◆ **Exercise**: In the records below, the line with "Instruction: Select the magnifier zoom tool" and every line after it must be written out exactly; no pictures belong in the result.

[Extracted data entries]
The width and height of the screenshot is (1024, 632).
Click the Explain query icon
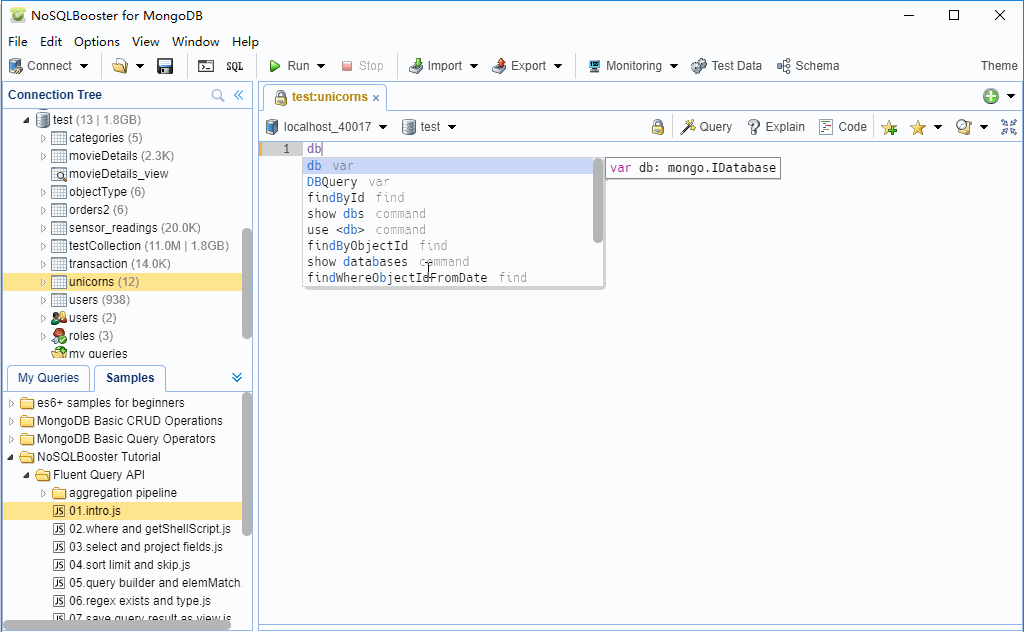775,126
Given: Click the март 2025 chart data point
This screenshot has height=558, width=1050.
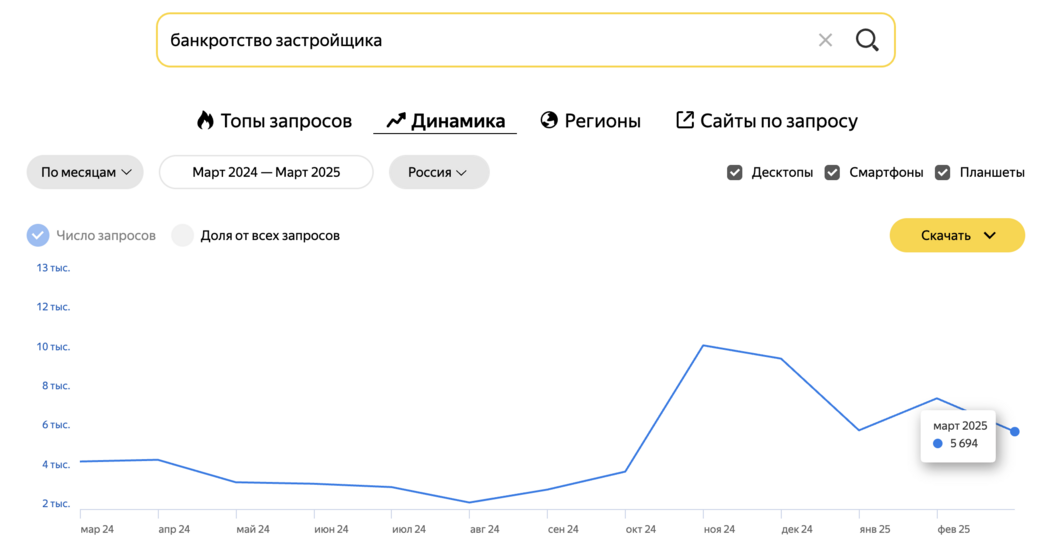Looking at the screenshot, I should pyautogui.click(x=1015, y=431).

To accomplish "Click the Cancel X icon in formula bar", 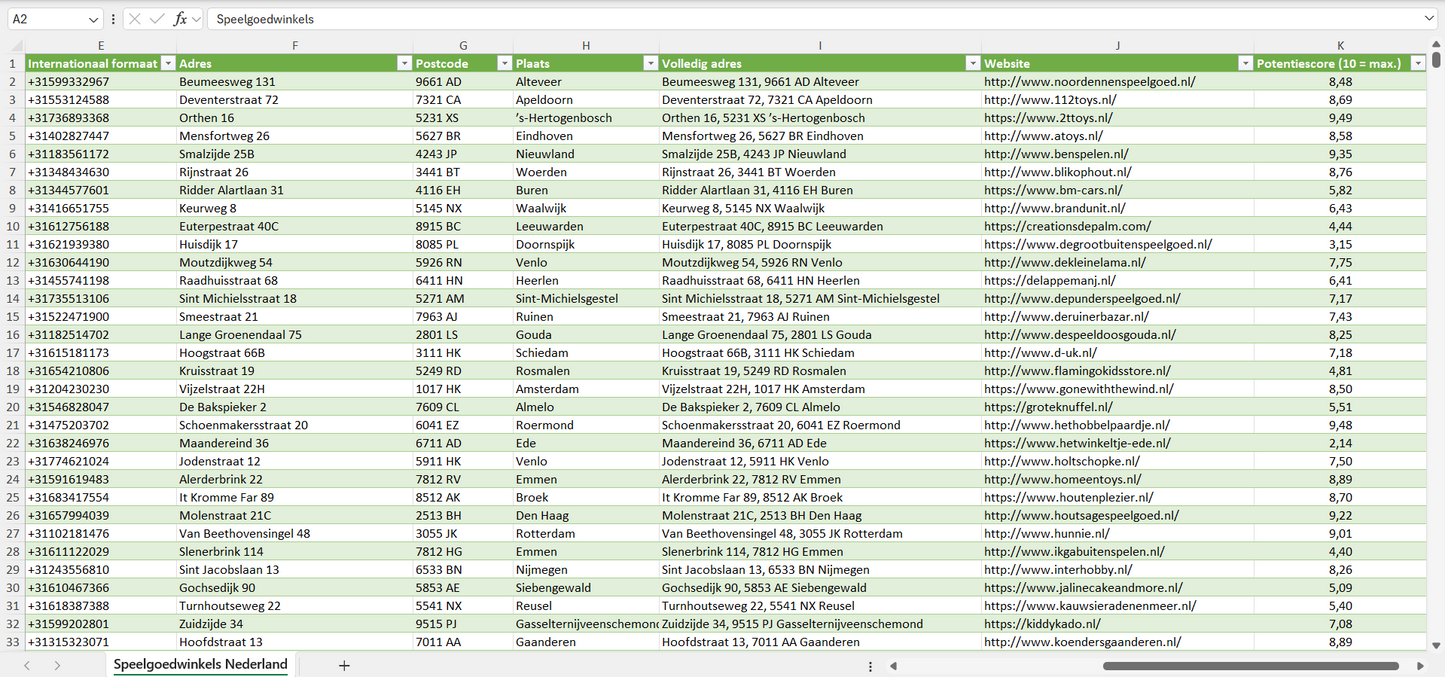I will click(135, 19).
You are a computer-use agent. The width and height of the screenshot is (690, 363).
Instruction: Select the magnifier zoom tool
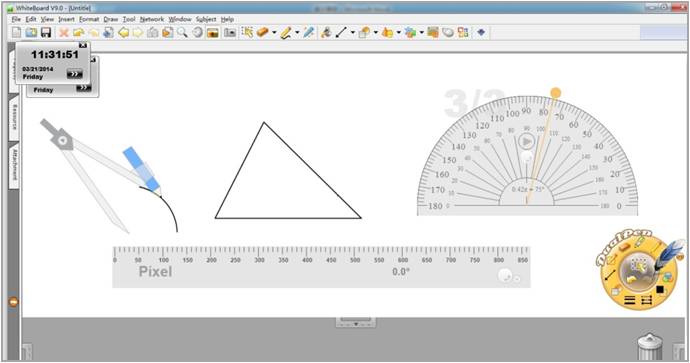(x=182, y=32)
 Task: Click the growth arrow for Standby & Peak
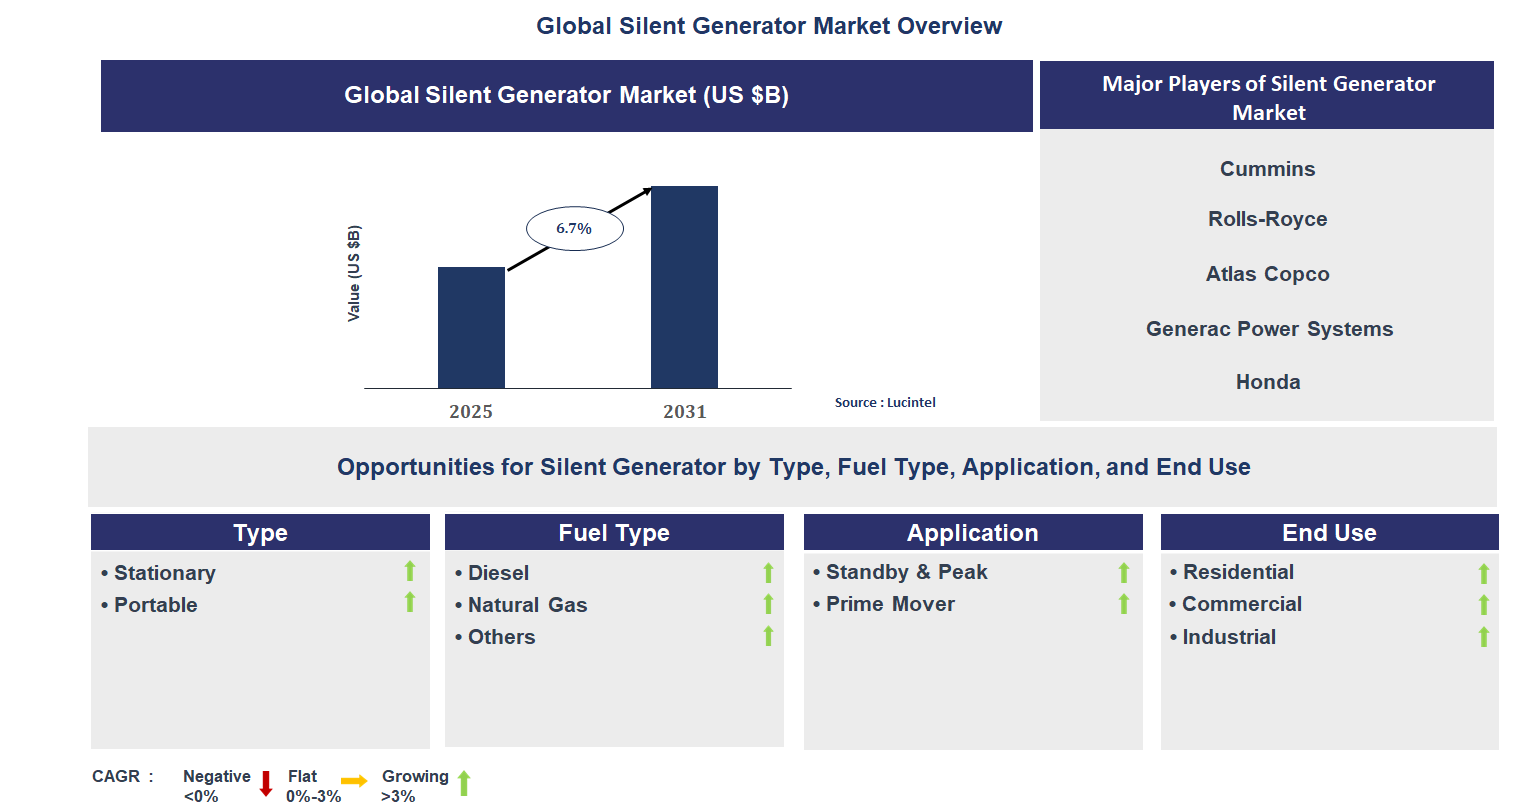click(1124, 571)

◆ **Exercise answer**:
Instruction: Select the magnifier zoom tool
(x=182, y=32)
 Task: Click the growth arrow for Standby & Peak
click(1124, 571)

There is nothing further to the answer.